§ TEXT EXCERPT
>>

Dr. Franklin took this opportunity of conversing with his lordship concerning the particular affair with which he was charged by his Pennsylvania constituents, relative to the change of government in that province; giving him a detail of all the proceedings hitherto, the delays it had experienced, and its present situation. His lordship promised him he would inquire into the matter, and talk with him further upon it: he expressed great satisfaction at the good disposition that he said appeared now to be general in America, with regard to the British government, according to his last advices; and added, that he had, by his majesty's order, written the most healing letters to the several governors, which, if shown to the assemblies, as he supposed they would be, could not but confirm that good disposition,

These expectations were not, however, realised: the Americans began to be sensible of their own consequence; and the inhabitants of Boston, at a public meeting on the 27th October, 1767, entered into a variety of resolutions for encouraging manufactures, promoting economy, and restraining the use of foreign superfluities. These resolutions, all of which were highly prejudicial to the trade of

Great Britain, contained a long list of articles which it was either determined not to use at all, or at least in the smallest possible quantities. A subscription was opened at the same time, and a committee appointed, for the increase of their old manufactures, and the establishment of new ones. Among other things, it was determined to give particular encouragement to the making of paper, glass, and other commodities that were liable to the payment of the new duties upon importation. It was also resolved to restrain the expense of funerals, to reduce dress to a degree of primitive simplicity and plainness, and in general not to purchase any commodities from the mother-country that could be procured in any of the colonies.

<<

§ INFORMATION PROVIDED
>>

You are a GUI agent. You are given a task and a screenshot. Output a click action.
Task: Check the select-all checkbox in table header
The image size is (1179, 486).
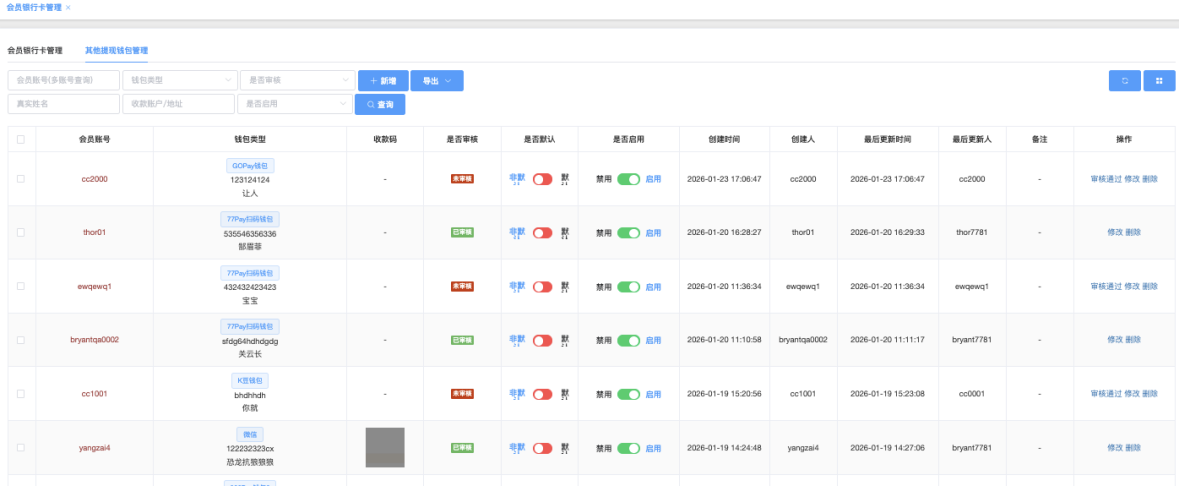pos(21,140)
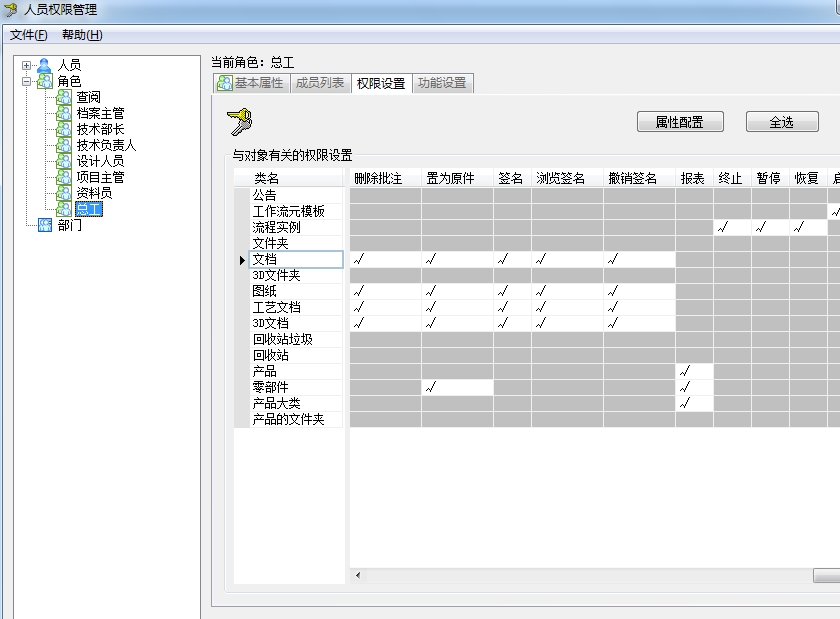The image size is (840, 619).
Task: Expand the 人员 tree node
Action: (x=27, y=65)
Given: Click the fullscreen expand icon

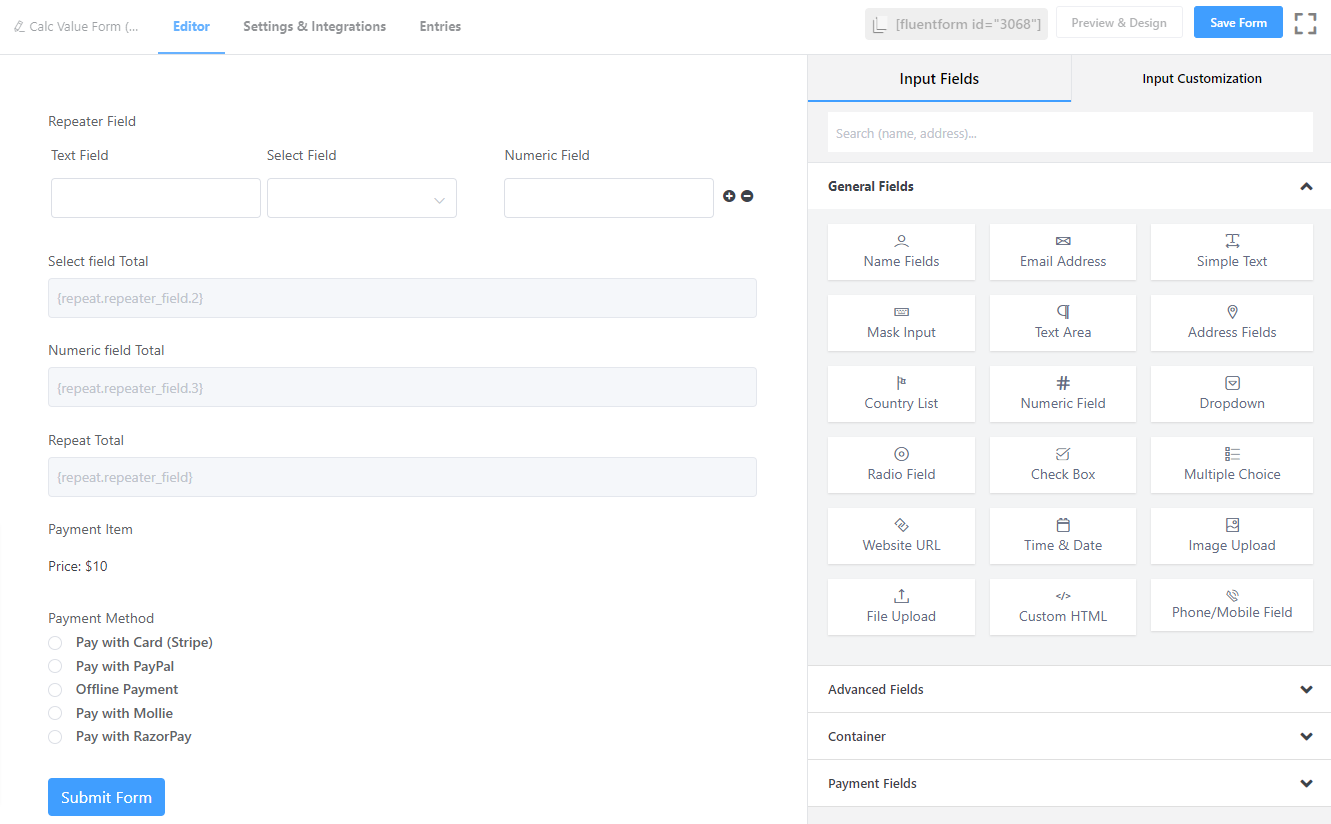Looking at the screenshot, I should 1305,24.
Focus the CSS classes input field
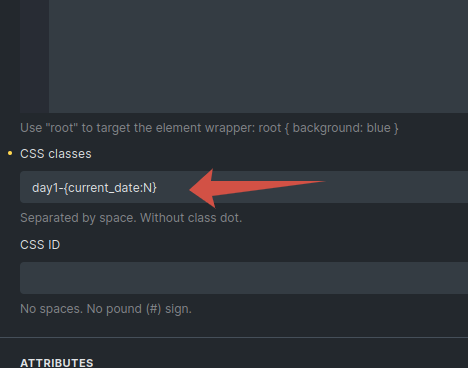This screenshot has height=368, width=468. 244,187
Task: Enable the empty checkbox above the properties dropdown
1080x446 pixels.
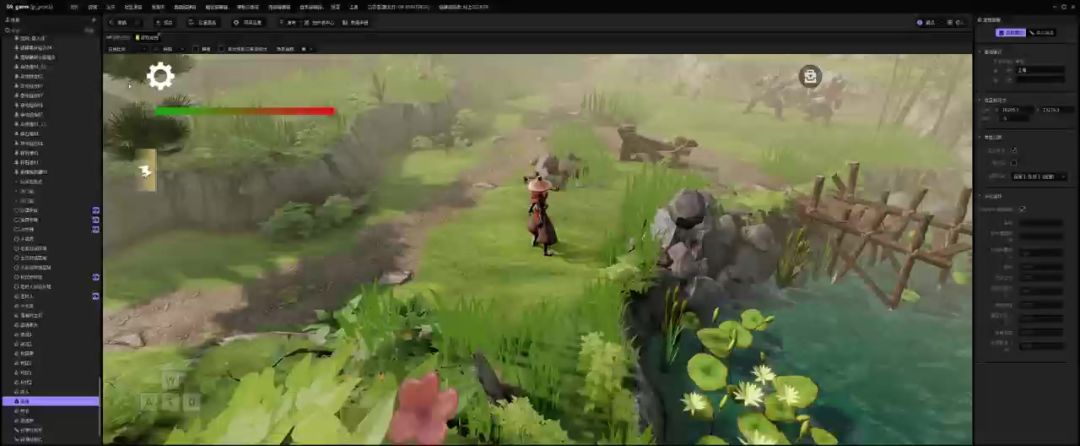Action: tap(1014, 162)
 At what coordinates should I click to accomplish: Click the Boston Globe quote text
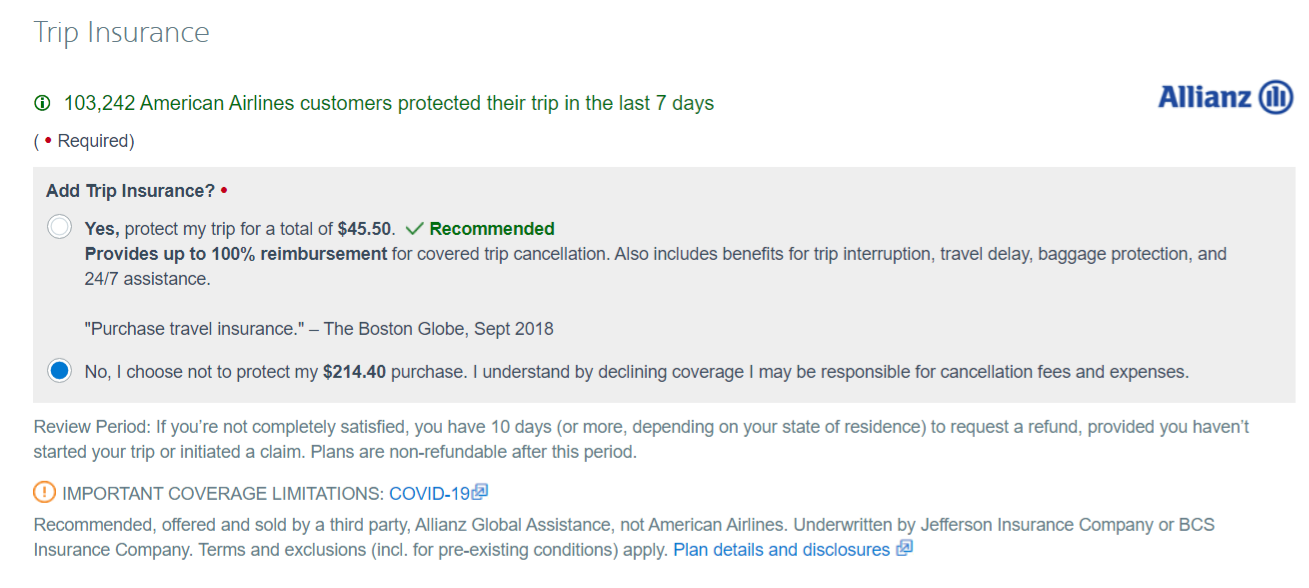319,328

<<

§ INSTRUCTIONS
- A) According to the excerpt on Franklin and the Boston resolutions, on what date did the inhabitants of Boston hold the public meeting where they adopted their resolutions?
- B) List the three aims of the resolutions adopted at the Boston public meeting, as the excerpt on Franklin and the Boston resolutions states them.
- C) Summarize the excerpt on Franklin and the Boston resolutions in two sentences.

§ CORRECT ANSWERS
- A) October 27, 1767.

- B)
- Encouraging manufactures
- Promoting economy
- Restraining the use of foreign superfluities

- C) Dr. Franklin briefed his lordship on the stalled change of government in Pennsylvania, and his lordship, pleased at the apparent goodwill toward British government in America, said he had written healing letters to the governors by the king's order. Those hopes were not realized: at a public meeting on October 27, 1767, the inhabitants of Boston resolved to encourage local manufactures, promote economy, restrain the use of foreign goods, and avoid buying from the mother country any commodities that could be obtained in the colonies.